Nua, pelada, despida e sem roupa

Estava eu, bela (!) e alegre tomando um café e lendo meu lindo livrinho, quando ouço dois caras na mesa atrás da minha comentando sobre alguém posando nua, não lembro se na Playboy ou na Sexy. Nas frases deles, estava a palavra pelada, várias vezes, intercalada com risinhos. O tom de suas palavras eram sempre carregadas de safadeza, desejo, tesão, dizendo que comeriam aquela bunda fácil-fácil.

Infelizmente, esse papo me desconcentrou e comecei a ouvir os dois. Falaram sobre a vagina na moça, sobre o canal da uretra dela e os pequenos lábios serem saltados pra fora, a depilação da moça (claro que não foram estas as palavras exatas), sobre a curva da bunda, sobre os peitinhos durinhos e bronzeados… Tá certo, as revistas realmente colocam as mulheres em posições sensuais para criar toda uma aura de fantasia, de mostrar o que poucos poderiam ver. Apesar de alguns ensaios realmente serem sensuais, os outros parecem vulgares. Mas por que isso?

Foi então que eu percebi que o que me incomodou na frase dos rapazes foi o ~pelada~ e o sentido que deram à ela ao se referir à moça. A palavra pelada carrega uma conotação negativa, tida como vulgar e a mulher que apareça pelada está necessariamente satisfazendo a fantasia do bonitão que está vendo o ensaio. Nas fotos das mulheres ~peladas~ os genitais costumam estar expostos, e em algumas fotos explícitos ou em pleno ato sexual mesmo. Quando dizemos nua, parece que a coisa muda de figura. Como um nu artístico, por exemplo.

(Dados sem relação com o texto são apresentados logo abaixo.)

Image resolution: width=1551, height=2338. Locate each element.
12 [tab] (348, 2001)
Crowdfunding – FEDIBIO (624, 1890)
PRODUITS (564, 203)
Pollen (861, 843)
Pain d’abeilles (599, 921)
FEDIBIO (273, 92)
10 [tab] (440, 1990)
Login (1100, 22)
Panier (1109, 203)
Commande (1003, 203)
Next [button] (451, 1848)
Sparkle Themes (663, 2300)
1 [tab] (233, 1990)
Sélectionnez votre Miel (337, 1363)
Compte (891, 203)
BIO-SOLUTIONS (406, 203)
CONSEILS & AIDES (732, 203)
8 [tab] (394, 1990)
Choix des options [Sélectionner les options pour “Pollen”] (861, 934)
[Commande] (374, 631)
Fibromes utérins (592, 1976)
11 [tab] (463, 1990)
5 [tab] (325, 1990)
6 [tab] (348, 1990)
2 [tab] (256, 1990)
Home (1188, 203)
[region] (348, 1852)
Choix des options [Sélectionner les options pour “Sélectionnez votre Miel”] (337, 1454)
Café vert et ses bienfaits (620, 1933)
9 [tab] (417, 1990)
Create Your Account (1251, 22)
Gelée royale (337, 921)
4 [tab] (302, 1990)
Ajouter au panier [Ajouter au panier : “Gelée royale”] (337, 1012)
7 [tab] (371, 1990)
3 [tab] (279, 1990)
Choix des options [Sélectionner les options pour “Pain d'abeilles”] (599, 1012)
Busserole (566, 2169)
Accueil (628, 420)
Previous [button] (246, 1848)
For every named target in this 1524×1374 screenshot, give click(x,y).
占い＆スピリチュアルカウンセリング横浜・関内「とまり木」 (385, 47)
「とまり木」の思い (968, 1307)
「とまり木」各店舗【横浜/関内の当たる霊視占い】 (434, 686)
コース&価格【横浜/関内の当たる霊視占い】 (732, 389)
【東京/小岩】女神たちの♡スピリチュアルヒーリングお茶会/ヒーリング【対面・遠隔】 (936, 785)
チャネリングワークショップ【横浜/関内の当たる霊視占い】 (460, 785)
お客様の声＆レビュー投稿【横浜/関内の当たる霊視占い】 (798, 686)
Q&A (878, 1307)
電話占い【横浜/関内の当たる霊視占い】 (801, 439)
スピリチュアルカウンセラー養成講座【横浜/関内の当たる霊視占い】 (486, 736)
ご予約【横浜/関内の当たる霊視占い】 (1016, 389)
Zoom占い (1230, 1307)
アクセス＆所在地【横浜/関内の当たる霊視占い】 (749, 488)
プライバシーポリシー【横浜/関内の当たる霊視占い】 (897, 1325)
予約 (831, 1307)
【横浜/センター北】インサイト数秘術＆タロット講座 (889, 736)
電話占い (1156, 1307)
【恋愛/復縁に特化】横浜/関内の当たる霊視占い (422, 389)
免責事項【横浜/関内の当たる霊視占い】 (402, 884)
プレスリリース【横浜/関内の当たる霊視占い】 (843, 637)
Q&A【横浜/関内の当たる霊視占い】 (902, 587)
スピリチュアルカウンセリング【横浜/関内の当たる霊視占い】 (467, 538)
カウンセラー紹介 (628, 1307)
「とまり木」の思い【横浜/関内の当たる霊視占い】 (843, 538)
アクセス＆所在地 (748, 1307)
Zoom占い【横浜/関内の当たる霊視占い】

Parece não haver uma conotação erótica, o corpo é visto pela beleza de suas formas, seja feminino ou não. O nu tira essa carga sexual da imagem.

Já o despida parece algo digno de uma consulta médica ou uma aula de anatomia. O ato de tirar a roupa é frio e mecânico quando se referem à uma mulher despida. E quando falam que fulana estava sem roupa, parece que ela foi pega fazendo alguma coisa que não devia e estava nua.

Ela está nua, pelada, despida ou sem roupa?

Tudo isso é culpa de quem? Simples. De uma construção social que identifica os corpos para o deleite dos homens e para o deleite das outras pessoas. No deleite dos homens, quase sempre existe a conotação sexual e erótica em cima do corpo da mulher. Ao ver uma mulher nua, ao que parece, boa parte desta conotação despenca. Isso só mostra o poder que as palavras têm ao descrever ou dar intenção a algo ou a alguém. Nas mulheres isso é bem cruel. Gorda, baixa, velha, rodada, puta, tudo isso mostra o poder detonador das palavras e como quem as emprega as usa como meio de dominação.

Muita gente me acha chata por ser feminista declarada, dizendo que eu reclamo de tudo. Reclamo mesmo! Dá nojo de ver algumas coisas que as pessoas fazem e falam. Simone de Beauvoir em seu ótimo livro O Segundo Sexo deixa claro que ao contrário dos outros movimentos de liberdade civil como o dos negros e dos judeus, a mulher não tem como libertar-se da opressão daquele que deveria ser seu igual, mas que a oprime desde a origem da raça humana. Então, desculpem queridinhos, vamos reclamar sim.

E quando aos dois que originaram o post? Na minha opinião são dois pobrezinhos que não percebem que eles precisam seguir um padrão de machão adorador de bucetas para ser aceito na sociedade. Vamos torcer para que caia a ficha um dia.